Search code examples
phpregexpreg-replace-callback

How to use preg_replace_callback if i want to use same "string" twice on a callback?


I wrote a BBcode function that finds a match and does the replacement. However, if i need to use same preg_match it is not returning the match correctly.

the code is:

<?php

//CODE EXAMPLE

class BBCode {

protected $bbcode = array();

	public function __construct() {
		// Replace [div class="class name(s)"]...[/div] with <div class="...">...</div>
		$this->bbcode["/\[div class=\"([^\"]+)\"\](.*?)\[\/div\]/is"] = function ($match) {
			return "<div class=\"$match[1]\">$match[2]</div>";
		};	
	}

	public function rander($str) {
		foreach ($this->bbcode as $key => $val) {
			$str = preg_replace_callback($key, $val, $str);
		}
		return $str;
	}
}

?>

if i use just one tag it works fine! like that:

$str= "[div class="class1"]this is a div[/div]";

even if i use different tags it works great.

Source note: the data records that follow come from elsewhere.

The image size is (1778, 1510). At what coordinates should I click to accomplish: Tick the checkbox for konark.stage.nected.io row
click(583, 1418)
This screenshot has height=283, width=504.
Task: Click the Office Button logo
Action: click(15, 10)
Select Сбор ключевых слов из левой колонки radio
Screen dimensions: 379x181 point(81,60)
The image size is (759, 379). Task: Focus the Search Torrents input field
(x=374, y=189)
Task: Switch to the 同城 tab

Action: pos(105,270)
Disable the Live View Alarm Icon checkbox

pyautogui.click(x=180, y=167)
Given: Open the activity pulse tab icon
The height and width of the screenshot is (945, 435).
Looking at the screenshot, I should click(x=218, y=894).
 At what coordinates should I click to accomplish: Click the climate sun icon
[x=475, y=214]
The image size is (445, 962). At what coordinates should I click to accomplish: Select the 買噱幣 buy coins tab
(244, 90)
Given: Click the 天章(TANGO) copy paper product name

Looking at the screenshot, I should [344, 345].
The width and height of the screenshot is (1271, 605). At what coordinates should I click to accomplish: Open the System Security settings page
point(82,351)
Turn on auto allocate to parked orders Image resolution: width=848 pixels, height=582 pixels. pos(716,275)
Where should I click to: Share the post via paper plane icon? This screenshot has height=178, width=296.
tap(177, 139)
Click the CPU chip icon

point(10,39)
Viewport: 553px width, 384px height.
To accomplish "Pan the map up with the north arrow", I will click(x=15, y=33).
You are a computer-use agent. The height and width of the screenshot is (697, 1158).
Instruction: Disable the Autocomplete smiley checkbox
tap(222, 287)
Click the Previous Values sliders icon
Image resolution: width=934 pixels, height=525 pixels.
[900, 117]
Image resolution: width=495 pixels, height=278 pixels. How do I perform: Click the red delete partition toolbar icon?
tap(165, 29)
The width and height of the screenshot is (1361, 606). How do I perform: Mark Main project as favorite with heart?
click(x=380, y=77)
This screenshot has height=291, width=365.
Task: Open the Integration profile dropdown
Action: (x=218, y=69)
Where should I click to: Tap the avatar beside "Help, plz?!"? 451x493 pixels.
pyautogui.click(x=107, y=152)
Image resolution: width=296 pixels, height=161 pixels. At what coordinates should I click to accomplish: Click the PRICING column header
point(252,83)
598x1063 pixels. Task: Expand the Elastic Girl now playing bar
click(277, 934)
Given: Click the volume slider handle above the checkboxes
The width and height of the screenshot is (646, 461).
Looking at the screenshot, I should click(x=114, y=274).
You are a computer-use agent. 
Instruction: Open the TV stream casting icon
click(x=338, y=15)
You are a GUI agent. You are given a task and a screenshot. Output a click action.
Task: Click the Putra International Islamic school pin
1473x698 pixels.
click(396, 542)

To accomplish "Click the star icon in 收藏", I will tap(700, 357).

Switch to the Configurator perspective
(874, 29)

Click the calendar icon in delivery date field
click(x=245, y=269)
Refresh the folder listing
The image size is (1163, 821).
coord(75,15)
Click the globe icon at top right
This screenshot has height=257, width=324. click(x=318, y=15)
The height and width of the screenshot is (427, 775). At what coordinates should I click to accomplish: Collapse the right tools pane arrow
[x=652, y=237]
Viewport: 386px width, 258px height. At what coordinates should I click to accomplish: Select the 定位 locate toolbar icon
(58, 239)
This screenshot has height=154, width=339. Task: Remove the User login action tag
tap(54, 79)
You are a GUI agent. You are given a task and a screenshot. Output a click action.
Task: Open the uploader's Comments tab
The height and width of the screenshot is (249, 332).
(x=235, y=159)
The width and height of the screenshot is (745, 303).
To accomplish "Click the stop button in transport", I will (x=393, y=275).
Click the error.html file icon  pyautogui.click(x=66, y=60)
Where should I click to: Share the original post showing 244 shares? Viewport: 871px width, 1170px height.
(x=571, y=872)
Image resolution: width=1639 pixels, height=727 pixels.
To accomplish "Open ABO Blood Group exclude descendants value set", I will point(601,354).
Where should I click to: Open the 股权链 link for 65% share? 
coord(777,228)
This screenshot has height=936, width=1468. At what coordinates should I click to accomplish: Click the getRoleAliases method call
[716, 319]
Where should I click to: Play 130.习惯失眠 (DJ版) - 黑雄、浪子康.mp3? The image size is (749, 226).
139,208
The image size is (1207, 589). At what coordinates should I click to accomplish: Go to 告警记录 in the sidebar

$str= "[div class="class1"][p]this is a  paragraph inside a div[/p][/div]";

but when I try to use :

$str = "[div class="class1"][div class="class2"]A div inside a div[/div][/div]";

it is not working and the output is:

<div class="class1">[div class="class2"]div inside a div</div>[/div]

istead of:

<div class="class1"><div class="class2">div inside a div</div></div>

How can i fix it to work correctly ?

Thanks!

A link to the whole bbcode class code on github


Solution

  • Your regexp will match from the first [div class="..."] up to the first [/div] it finds. Therefore, the opening and closing div's do not match (as you can see in your example as well). To prevent this, use a look-around to prevent matching when there is another [div or [/div:

    "/\[div class=\"([^\"]+)\"\]((?!\[div|\[\/div).)*\[\/div\]/is"
    

    Note that this will match only once (only the inner div-pair), so you have to repeat the matching until nothing is found anymore.

    Demo:

    $str = "a[div class=\"b\"]c[div class=\"d\"]e[/div]f[/div]g";
    $reg = "/\[div class=\"([^\"]+)\"\]((?!\[div|\[\/div).)*\[\/div\]/is";
    preg_match($reg, $str, $matches);
    var_dump($matches);
    

    will output:

    array(3)
    {
        [0]=>
        string(22) "[div class="d"]e[/div]"
        [1]=>
        string(1) "d"
        [2]=>
        string(1) "e"
    }
    

    Edit: Yes, as you commented, it replaces only the first match. The * is at the wrong place. Try this code:

    $str = 'a[div class="b"]c[div class="d"]e[/div]f[/div]g';
    $reg = "/^(.*)(\[div class=\"([^\"]+)\"\])((?!\[div|\[\/div).*)\[\/div\](.*)$/is";
    
    $result = $str;
    $step = 1;
    echo "step 0: $result\n";
    do {
        $result = preg_replace($reg, "$1<div class=\"$3\">$4</div>$5", $result, -1, $count);
        echo "step $step: $result\n";
        $step++;
    } while ($count > 0);
    

    This outputs:

    step 0: a[div class="b"]c[div class="d"]e[/div]f[/div]g
    step 1: a[div class="b"]c<div class="d">e[/div]f</div>g
    step 2: a<div class="b">c<div class="d">e</div>f</div>g
    step 3: a<div class="b">c<div class="d">e</div>f</div>g
    

    Note: right now, it is matching one time too often, the loop is not optimal.